What to produce> After finding the line containing "Task: Click the Percent style (%) icon" below, please output that line and each following one through the line containing "Task: Uncheck Book", exactly as written.

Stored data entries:
━━━━━━━━━━━━━━━━

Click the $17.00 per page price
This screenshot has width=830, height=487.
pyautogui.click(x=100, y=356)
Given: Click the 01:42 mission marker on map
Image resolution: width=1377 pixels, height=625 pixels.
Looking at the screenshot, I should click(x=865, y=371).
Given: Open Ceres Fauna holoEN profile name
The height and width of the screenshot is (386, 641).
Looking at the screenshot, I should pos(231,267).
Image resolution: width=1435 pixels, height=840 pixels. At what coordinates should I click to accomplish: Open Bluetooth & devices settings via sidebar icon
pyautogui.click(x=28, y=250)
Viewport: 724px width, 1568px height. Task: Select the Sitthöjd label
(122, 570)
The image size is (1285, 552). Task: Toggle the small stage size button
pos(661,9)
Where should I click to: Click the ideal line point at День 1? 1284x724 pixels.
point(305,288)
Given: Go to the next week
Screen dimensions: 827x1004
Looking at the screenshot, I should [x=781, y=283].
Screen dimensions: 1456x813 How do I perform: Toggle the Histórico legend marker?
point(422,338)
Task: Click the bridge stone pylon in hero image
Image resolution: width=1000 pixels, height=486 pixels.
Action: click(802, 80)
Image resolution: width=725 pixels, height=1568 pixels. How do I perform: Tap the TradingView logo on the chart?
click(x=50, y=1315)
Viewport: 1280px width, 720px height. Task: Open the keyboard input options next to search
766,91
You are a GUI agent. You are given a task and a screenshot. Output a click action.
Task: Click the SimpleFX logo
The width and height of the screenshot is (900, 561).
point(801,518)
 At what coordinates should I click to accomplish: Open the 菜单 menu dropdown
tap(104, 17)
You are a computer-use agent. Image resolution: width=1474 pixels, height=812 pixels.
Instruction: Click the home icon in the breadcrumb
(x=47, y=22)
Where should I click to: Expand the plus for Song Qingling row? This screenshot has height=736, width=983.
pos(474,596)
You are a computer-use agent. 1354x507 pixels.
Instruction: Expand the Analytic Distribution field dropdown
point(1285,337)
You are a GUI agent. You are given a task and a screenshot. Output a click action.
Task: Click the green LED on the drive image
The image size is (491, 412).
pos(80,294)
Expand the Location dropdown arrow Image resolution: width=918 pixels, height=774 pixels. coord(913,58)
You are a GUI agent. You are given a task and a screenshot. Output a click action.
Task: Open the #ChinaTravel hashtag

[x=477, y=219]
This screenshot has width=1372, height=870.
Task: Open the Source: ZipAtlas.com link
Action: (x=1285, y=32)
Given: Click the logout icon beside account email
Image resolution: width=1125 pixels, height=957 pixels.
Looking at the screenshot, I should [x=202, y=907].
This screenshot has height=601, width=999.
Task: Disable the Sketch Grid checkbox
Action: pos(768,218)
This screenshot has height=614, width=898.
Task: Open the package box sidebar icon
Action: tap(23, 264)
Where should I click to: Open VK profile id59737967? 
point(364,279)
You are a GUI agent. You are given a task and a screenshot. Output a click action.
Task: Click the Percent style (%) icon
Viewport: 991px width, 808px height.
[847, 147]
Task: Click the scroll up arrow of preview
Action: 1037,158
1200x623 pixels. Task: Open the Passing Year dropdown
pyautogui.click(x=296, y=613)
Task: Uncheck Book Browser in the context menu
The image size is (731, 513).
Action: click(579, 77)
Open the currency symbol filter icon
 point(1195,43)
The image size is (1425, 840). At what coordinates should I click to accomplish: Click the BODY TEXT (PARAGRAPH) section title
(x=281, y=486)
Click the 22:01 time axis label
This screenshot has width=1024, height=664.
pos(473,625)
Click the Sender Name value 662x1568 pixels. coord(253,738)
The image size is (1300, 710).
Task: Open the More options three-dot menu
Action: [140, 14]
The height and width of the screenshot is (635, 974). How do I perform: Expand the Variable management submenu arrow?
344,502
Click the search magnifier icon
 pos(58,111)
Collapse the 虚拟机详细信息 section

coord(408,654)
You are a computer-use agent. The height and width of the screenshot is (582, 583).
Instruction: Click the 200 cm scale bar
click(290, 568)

━━━━━━━━━━━━━━━━

Exercise output>
Task: Click the Percent style (%) icon
Viewport: 991px width, 808px height.
[847, 147]
Task: Click the scroll up arrow of preview
Action: 1037,158
1200x623 pixels. Task: Open the Passing Year dropdown
pyautogui.click(x=296, y=613)
Task: Uncheck Book Browser in the context menu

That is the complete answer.